== Segment start ==

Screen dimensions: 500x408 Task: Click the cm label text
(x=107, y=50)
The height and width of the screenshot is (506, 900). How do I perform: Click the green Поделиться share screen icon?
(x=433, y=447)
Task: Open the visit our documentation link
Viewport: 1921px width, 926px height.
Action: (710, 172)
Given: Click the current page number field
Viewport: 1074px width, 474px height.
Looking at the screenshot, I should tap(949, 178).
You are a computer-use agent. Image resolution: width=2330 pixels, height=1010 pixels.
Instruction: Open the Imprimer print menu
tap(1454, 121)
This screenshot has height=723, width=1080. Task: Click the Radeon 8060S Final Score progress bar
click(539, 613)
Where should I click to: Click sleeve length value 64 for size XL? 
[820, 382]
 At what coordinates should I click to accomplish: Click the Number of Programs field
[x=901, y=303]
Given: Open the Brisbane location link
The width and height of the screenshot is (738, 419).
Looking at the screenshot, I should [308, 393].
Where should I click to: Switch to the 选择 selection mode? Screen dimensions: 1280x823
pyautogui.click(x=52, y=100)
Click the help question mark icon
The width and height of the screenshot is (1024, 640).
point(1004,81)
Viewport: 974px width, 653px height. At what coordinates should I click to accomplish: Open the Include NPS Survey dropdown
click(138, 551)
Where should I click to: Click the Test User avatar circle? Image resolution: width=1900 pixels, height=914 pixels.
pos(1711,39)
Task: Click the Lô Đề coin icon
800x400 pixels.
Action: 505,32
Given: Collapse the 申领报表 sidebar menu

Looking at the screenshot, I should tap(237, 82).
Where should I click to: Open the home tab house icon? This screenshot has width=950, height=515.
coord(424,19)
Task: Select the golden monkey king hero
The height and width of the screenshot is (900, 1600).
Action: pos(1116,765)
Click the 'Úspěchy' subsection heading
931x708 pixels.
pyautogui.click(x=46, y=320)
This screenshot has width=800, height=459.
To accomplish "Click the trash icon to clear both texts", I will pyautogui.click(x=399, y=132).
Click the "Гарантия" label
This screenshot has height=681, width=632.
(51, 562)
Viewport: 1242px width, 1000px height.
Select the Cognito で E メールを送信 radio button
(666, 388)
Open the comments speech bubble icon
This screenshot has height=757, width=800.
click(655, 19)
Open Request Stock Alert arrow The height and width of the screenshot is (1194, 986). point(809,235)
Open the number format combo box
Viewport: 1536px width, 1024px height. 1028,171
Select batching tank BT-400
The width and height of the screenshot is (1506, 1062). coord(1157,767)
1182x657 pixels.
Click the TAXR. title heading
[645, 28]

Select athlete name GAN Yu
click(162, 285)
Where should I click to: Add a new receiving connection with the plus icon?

== Segment end ==

What the exercise asks ->
Report each line of the material in which the string "link" occurs.

Response to the exercise ->
Task: Open the visit our documentation link
Given: Open the Brisbane location link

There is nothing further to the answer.